Example offline analysis of [mindaffectBCI](https://github.com/mindaffect) savefile
--
This notebook shows how to do a quick post-hoc analysis of a test run using the  mindaffectBCI Makers-Kit.

In [None]:
import numpy as np
from analyse_datasets import debug_test_dataset, analyse_dataset, analyse_datasets
from offline.load_mindaffectBCI  import load_mindaffectBCI
import matplotlib.pyplot as plt
%matplotlib inline
%load_ext autoreload
%autoreload 2
plt.rcParams['figure.figsize'] = [12, 8] # bigger default figures

Specify the save file you wish to analyse.  If you want to analyse a file from the mindaffect Makers Kit, then you  can download the save file from the decoder configuration page in the `data` directory.  

You can find the decoder configuration website at http://10.0.0.5 if the decoder is in direction connection mode, or the decoder IP if not.  If you  don't now the decoders IP you can run this script to find it: 

`python3 -m mindaffectBCI.examples.utilities.discover_decoders`

In [None]:
# the  file we want to analyse
savefile = '../../resources/example_data/mindaffectBCI.txt'

Load the data
-------------------

load, doing some inital  pre-processing.
  * stopband = list of band-stop filters. 
    ((0,1),(25,-1)) means stop below 1 and above 25 Hz ->  band pass between 1 and 25hz
  * ofs = output sample rate, so will resample to (approx) 60hz
  
Note: The EEG data has shape number channels + 1 as it include an additional virtual 'time-stamp' channel.  Don't include this channel in any further analysis.

In [None]:
X, Y, coords = load_mindaffectBCI(savefile, stopband=((0,1),(25,-1)), ofs=60)
# output is: X=eeg, Y=stimulus, coords=meta-info about dimensions of X and Y
print("EEG: X({}){} @{}Hz".format([c['name'] for c in coords],X.shape,coords[1]['fs']))                            
print("STIMULUS: Y({}){}".format([c['name'] for c in coords[:1]]+['output'],Y.shape))

Analyse the data
--
The following code runs the standard initial analysis and data-set visualization, in one go with some standard analysis parameters:
 * tau_ms : the lenght of the modelled stimulus response   (in milliseconds)
 * evtlabs : the type of brain feaatures to transform the stimulus information into prior to fitting the model in this case 
     * 're' -> rising edge    
     * 'fe' -> falling edge
   see stim2event for  more   information on possible transformations
 * rank  : the rank of  the CCA model to fit
 * model : the type of model to fit. 'cca' corrospends to the Cannonical Correlation Analysis model.
           other options include: 
           * 'ridge' = ridge-regression, 
           * 'fwd' = Forward Modelling, 
           * 'bwd' = Backward Modelling, 
           * 'lr' = logistic-regression, 
           * 'svc' = support vector machine
   see `model_fitting.py` for how to add more models

This generates 6 visualizations:

 1.  *X+Y* : raw plot of  the 1st trials EEG and STIMULUS information

 2.  *Summary Statistics*: Summary statistics for the data with, 
      row 1:   Cxx : the covariance of the the EEG channel features
      row 2:   Cxy : the cross covariance of the EEG with each of the stimulus features, e.g. 're', 'fe'
      row 3:   Cyy : the auto-cross covariance of the stimulus features with the other (time-delayed) stimulus features

 3. *ERP* : plot of the average response for each stimulus feature over EEG  channels

 4. *Decoding Curve* : The decoder accumulates information during a trial to make it's predictions better.
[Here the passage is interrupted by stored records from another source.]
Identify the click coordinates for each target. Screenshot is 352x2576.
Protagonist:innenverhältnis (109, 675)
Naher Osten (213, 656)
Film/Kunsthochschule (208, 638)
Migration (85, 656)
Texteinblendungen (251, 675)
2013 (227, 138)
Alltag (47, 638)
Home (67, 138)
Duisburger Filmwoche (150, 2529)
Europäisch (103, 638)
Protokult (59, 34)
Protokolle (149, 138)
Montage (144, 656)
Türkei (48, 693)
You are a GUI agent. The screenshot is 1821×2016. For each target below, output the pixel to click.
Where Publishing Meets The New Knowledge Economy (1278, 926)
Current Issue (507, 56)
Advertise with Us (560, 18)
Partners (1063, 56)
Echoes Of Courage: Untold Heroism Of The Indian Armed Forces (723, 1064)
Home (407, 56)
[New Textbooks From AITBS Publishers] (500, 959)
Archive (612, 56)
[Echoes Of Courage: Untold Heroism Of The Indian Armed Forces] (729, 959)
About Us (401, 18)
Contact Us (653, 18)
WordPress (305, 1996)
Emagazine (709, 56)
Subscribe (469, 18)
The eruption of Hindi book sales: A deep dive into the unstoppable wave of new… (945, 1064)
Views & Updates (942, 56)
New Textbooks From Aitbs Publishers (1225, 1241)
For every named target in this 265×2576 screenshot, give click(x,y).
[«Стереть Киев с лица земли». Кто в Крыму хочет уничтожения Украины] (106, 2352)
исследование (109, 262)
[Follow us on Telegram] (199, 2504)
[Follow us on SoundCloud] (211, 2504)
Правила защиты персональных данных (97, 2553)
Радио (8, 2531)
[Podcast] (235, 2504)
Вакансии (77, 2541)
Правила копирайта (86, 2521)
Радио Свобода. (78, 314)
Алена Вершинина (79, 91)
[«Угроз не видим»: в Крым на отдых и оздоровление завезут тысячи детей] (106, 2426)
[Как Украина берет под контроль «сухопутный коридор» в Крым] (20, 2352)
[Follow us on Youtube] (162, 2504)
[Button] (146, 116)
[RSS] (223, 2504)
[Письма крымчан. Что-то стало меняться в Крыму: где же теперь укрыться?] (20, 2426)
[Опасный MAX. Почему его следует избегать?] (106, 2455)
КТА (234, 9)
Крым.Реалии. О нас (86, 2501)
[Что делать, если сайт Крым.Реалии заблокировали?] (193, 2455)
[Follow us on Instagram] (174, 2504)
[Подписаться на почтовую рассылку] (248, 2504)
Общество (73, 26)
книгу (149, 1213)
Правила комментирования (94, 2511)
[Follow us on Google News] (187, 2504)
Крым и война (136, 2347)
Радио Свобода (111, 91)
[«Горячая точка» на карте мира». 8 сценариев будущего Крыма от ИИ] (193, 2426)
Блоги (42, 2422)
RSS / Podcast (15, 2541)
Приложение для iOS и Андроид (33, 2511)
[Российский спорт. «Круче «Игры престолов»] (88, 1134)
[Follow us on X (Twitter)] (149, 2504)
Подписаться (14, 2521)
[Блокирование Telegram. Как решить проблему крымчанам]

This plot shows the error of this accumulated prediction as a function of number of samples since trial start

 5. *Model*: plot of the fitted model, as a feature weighting over time-points and EEG channels

 6. *Fe* : Applying the model generates a *predicted* stimulus-feature "score" for each EEG time point. Where a higher score means the model thinks that stimulus-feature is more likely at this time point. This plot shows these scores for a sub-set of the trials.

 7. *Fy* : Combining Fe (the predicted stimulus),  with Y (the true-stimulus) and summing from the trial-start gives a score for each possible output, where again the higher score  indicates the model thinks this output is the more likely to be the *true* target.  
 This plot shows these accumulated scores for each output, *with the true output* draw with a thicker black line.  Thus, for a good model you should see that black line is the highest for most/all trials.


In [None]:
debug_test_dataset(X[...,:-1], Y, coords, tau_ms=100, evtlabs=('re','fe'), rank=1, model='cca')